▶ RECORDS PROVIDED

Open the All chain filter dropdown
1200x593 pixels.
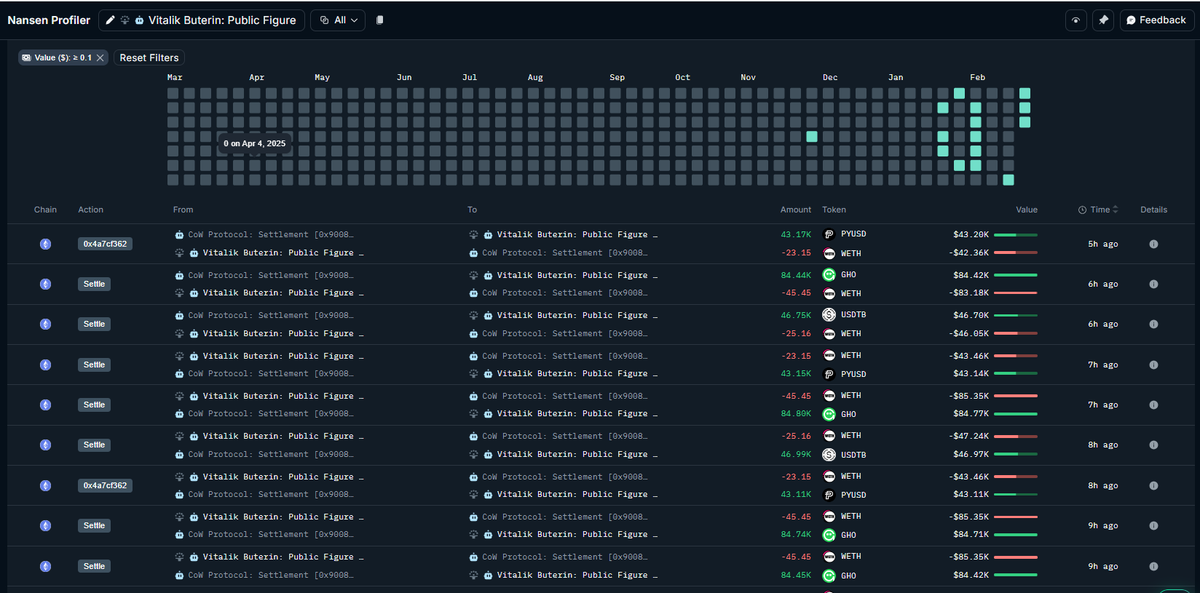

* * *

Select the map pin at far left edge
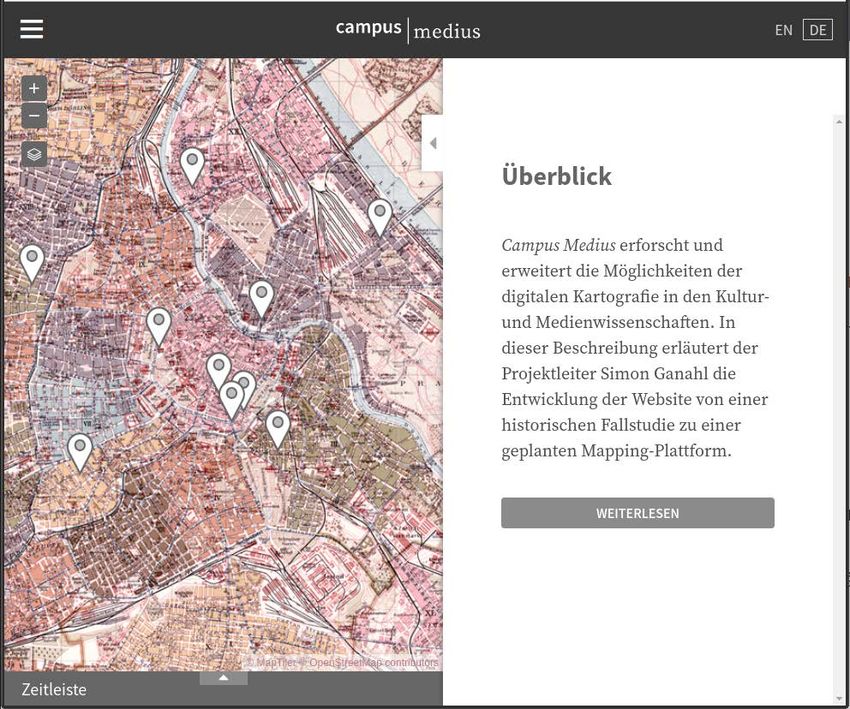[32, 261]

--

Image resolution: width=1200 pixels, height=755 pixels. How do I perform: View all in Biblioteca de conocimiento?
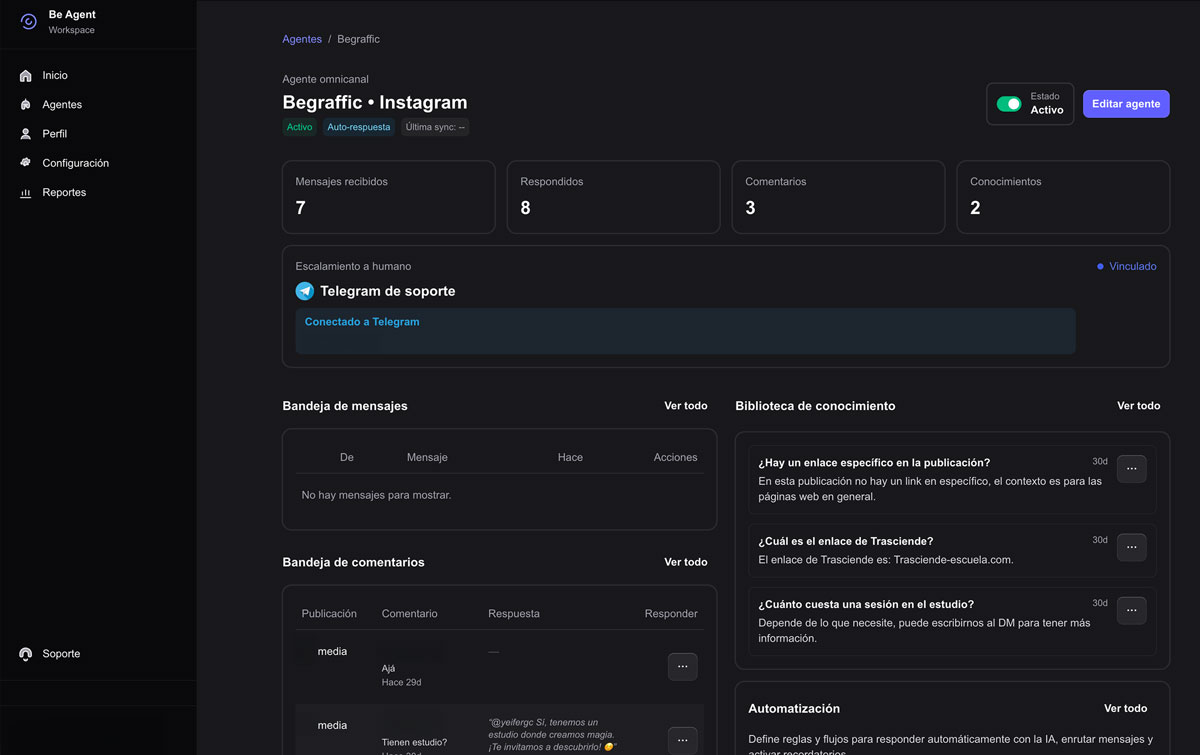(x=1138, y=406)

▶ WHAT TO PRODUCE
Your answer should be the lines above from the one containing "Open the All chain filter dropdown" through the one containing "1200x593 pixels.", copied exactly and with both ends kept.

▶ RESPONSE
Open the All chain filter dropdown
1200x593 pixels.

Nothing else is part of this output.